2. Tandem Rotor System

The tandem rotor system features two parallel rotors of equal size that rotate in opposite directions. This counter-rotation helps to cancel out the torque that each rotor would otherwise produce, resulting in a balanced and stable flight profile.

Uses: This configuration is typically employed in heavy-lift helicopters, such as the CH-47 Chinook. The tandem design allows for an increased payload capacity and enhanced stability, making it particularly effective for transporting troops, equipment, and supplies in military operations, as well as for civilian applications like logging and construction, where heavy lifting is required.

3. Coaxial Rotor System

The coaxial rotor system consists of two rotors mounted one above the other on the same mast, rotating in opposite directions. This innovative design minimizes the need for a tail rotor, allowing for a more compact helicopter structure.

Uses: Coaxial rotor systems can be found in helicopters such as the Kamov Ka-50. This design offers several advantages, including enhanced lift capabilities, improved maneuverability, and better control in various flight conditions. These features make it particularly suitable for military applications, where agility and quick response times are crucial, as well as for specific civilian operations that require high performance in tight spaces.

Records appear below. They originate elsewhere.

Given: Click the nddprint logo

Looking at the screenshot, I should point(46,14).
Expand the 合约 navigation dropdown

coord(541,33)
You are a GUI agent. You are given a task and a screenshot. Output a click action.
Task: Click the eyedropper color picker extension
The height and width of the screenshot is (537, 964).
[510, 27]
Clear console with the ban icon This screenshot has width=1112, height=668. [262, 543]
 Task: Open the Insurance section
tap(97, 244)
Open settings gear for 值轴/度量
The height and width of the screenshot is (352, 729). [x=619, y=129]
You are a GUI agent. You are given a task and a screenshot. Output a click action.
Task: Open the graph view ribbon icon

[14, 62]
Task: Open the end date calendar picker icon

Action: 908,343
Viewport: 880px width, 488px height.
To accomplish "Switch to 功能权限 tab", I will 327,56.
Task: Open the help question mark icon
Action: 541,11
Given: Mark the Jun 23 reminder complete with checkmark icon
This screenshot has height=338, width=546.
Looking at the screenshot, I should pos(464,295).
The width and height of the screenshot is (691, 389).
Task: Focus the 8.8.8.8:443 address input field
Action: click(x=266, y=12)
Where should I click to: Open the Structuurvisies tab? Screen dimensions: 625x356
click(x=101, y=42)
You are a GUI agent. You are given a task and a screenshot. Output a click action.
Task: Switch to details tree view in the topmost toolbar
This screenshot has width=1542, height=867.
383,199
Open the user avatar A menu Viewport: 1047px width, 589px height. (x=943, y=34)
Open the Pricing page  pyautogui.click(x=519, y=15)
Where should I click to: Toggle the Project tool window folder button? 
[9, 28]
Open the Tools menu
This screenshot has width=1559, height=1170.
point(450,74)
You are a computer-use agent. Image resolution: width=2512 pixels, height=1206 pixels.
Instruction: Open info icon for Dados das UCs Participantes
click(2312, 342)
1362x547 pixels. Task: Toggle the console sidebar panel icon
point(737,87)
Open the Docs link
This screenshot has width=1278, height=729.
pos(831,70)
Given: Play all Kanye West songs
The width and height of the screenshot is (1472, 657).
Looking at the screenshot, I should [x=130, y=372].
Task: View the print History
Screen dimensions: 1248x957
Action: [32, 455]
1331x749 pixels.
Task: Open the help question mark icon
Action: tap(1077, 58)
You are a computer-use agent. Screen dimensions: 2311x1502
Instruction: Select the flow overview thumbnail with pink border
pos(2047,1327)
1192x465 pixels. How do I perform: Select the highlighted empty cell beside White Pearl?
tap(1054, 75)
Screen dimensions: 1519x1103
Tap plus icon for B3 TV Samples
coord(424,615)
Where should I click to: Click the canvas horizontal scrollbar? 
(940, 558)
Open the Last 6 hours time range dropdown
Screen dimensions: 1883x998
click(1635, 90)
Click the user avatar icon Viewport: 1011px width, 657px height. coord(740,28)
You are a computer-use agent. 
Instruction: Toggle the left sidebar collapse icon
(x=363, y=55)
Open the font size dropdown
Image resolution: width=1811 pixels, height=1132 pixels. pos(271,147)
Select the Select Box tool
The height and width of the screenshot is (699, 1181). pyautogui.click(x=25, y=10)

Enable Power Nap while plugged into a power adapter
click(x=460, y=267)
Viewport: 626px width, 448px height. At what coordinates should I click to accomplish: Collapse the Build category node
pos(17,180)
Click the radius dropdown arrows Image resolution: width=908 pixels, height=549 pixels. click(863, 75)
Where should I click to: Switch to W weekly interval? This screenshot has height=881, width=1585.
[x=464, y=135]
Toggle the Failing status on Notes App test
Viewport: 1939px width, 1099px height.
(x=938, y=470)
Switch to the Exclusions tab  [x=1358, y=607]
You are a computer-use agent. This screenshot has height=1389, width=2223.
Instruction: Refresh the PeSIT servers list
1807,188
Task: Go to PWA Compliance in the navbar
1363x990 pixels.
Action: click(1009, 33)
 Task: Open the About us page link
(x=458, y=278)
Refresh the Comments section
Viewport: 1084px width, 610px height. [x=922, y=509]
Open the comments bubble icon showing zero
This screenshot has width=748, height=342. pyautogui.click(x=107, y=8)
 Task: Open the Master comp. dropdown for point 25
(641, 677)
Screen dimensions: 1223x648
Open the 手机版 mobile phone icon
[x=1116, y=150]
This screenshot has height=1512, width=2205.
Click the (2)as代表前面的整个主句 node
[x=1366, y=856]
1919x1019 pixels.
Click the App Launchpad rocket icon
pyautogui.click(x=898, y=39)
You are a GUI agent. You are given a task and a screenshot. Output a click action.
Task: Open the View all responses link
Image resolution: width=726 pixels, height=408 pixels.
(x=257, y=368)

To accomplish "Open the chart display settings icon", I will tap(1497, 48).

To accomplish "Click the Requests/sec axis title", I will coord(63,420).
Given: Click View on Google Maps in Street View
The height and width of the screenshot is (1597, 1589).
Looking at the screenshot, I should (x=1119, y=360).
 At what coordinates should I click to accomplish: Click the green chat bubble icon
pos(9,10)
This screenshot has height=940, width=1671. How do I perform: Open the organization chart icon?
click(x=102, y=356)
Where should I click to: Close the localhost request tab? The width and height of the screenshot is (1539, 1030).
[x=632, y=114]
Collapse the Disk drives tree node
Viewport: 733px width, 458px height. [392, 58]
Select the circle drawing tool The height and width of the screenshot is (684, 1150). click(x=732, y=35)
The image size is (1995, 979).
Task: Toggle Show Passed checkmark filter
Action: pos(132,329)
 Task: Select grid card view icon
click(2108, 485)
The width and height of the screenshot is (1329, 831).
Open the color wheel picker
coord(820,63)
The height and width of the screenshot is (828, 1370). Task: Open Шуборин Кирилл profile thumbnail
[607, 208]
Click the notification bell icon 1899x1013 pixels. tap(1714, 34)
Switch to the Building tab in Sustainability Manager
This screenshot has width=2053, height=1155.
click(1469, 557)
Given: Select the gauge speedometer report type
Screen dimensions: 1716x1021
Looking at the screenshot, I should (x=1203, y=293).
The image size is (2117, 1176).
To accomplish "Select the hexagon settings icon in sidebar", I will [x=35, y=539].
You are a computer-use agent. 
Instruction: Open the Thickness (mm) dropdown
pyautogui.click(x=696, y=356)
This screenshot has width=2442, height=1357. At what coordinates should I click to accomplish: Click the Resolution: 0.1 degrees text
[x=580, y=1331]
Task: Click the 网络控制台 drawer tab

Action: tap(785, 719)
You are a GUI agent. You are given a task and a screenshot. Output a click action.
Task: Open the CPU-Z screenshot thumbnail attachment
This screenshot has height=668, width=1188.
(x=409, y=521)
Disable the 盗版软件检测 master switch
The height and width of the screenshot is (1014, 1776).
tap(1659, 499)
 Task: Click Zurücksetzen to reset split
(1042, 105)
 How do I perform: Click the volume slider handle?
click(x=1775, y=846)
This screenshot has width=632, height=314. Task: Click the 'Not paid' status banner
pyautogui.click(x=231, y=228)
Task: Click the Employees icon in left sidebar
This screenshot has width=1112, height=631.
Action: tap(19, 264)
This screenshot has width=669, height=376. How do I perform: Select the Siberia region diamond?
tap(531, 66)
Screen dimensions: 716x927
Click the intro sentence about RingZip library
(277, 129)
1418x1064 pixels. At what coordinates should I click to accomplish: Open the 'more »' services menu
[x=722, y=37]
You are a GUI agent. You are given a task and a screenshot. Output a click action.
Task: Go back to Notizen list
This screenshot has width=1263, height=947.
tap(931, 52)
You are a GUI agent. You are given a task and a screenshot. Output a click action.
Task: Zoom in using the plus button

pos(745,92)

4. Intermeshing Rotor System

The intermeshing rotor system consists of two rotors that rotate in opposite directions while intersecting each other, but without colliding. This unique configuration creates a highly efficient aerodynamic profile.

Uses: This system is utilized in helicopters like the Kaman K-MAX, designed specifically for heavy lifting and aerial work. The intermeshing rotors provide remarkable stability and lift capabilities, making it particularly effective for operations in confined spaces, such as urban environments or dense forests. It is ideal for missions that involve heavy external loads, including construction, firefighting, and disaster relief efforts.

5. Transverse rotor system

The transverse rotor system has two parallel rotors that spin in opposite directions, improving lift and stability. This design enhances the aircraft’s aerodynamic efficiency and maneuverability.

A notable example of this system is the V-22 Osprey, a tiltrotor aircraft that merges helicopter vertical lift with the speed of a fixed-wing plane. allowing the Osprey to operate in tough environments like urban areas and remote locations. It can carry heavy loads and personnel, making it suitable for troop transport, search and rescue, medical evacuation, and logistical support in military operations. Overall, the transverse rotor system enhances the V-22 Osprey’s effectiveness and operational flexibility.

6. Compound Rotor System

The compound rotor system combines traditional rotor systems with fixed wings and other aerodynamic features to enhance efficiency and speed. This hybrid approach allows for greater aerodynamic performance than standard rotorcraft.

Uses: Advanced helicopters like the Sikorsky X2 and Boeing’s DBF (Defiant) utilize the compound rotor system. These helicopters are designed for higher speeds and longer ranges, making them suitable for military operations, search-and-rescue missions, and law enforcement tasks where rapid response and extended operational capabilities are essential.

7. NOTAR system

NOTAR system replaces the traditional tail rotor with a ducted fan and directional airflow to counter the torque from the main rotor. It works by pushing air through the tail boom and out through side vents, creating thrust that stabilizes the helicopter. This design reduces noise, boosts safety, and cuts down on maintenance.

Uses: The NOTAR system is found in helicopters like the MD 520N and MD 902 Explorer. Without an exposed tail rotor, it lowers the risk of rotor strikes, making it safer for operations in tight spaces. Its quieter performance is ideal for missions where low noise is needed, such as urban air operations, police work, and medical evacuations.